I never wear cologne unless she can benefit from it.

It is something I only do for her.

What are some things that are done only for your spouse or SO?

Obviously I am talking about non sexual stuff.


----------



## richie33 (Jul 20, 2012)

Take her sh*t.


----------



## ConanHub (Aug 9, 2013)

richie33 said:


> Take her sh*t.


LOL!
_Posted via Mobile Device_


----------



## Revamped (Jun 19, 2014)

I sneak vegetables in stuff I know he'll eat!


----------



## that.girl (Aug 27, 2014)

I watch anime about giant fighting robots.


----------



## staarz21 (Feb 6, 2013)

richie33 said:


> Take her sh*t.


Haha!

I'm a simple, plain Jane. So, I don't really dress up outside of my jeans/short/tennis shoes/flip flops. I don't do anything special with my hair except flat iron it so it doesn't look like a frizz fest. When H is gone, that is. 

So, when H is home from deployments I take time to go get pedicures, manicures, purchase new outfits, and new lingerie. I get my hair cut frequently and make sure to color it to keep it vibrant. I basically transform into a girly-girl while he is home. For example, tomorrow I have both a hair appt for color and cut AND a nail appointment for pedi and mani so I can have my Christmas nail art done. If H were on a deployment...I seriously wouldn't waste the time or money. 
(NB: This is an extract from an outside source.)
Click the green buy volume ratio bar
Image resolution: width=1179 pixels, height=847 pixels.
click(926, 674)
If it were up to me, I would live in yoga pants and sports bras for the rest of my life. I would only cut my hair when it reached my butt, and most certainly wouldn't be dancing around in expensive lingerie that hits the floor 5 minutes after I put it on.
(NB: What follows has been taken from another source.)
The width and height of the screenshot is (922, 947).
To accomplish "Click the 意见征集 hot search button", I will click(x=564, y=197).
It's so expensive to be a girl! Gah! But H likes that kind of stuff...so I do it.


----------



## ConanHub (Aug 9, 2013)

that.girl said:


> I watch anime about giant fighting robots.


I sooo wish my wife would do this. She can't stand most anime but I can get her to watch the funnier stuff.


----------



## Revamped (Jun 19, 2014)

ConanHub said:


> I sooo wish my wife would do this. She can't stand most anime but I can get her to watch the funnier stuff.


What is Catbus?

I'm seeing that everywhere...


----------



## that.girl (Aug 27, 2014)

ConanHub said:


> I sooo wish my wife would do this. She can't stand most anime but I can get her to watch the funnier stuff.


If you like space anime, try Nadesico.
Space fighting for the guys, strong female characters and love stories for the girls. It's a win-win.


----------



## ConanHub (Aug 9, 2013)

that.girl said:


> If you like space anime, try Nadesico.
> Space fighting for the guys, strong female characters and love stories for the girls. It's a win-win.


I'll give it a try. Thanks! I am always on the lookout for good anime.

Revamped, have not heard of Catbus yet but now I am curious.

staarz21, nothing wrong with yoga [pants!


----------



## SpinDaddy (Nov 12, 2012)

Watch Downton Abbey.


----------



## ConanHub (Aug 9, 2013)

that.girl said:


> If you like space anime, try Nadesico.
> Space fighting for the guys, strong female characters and love stories for the girls. It's a win-win.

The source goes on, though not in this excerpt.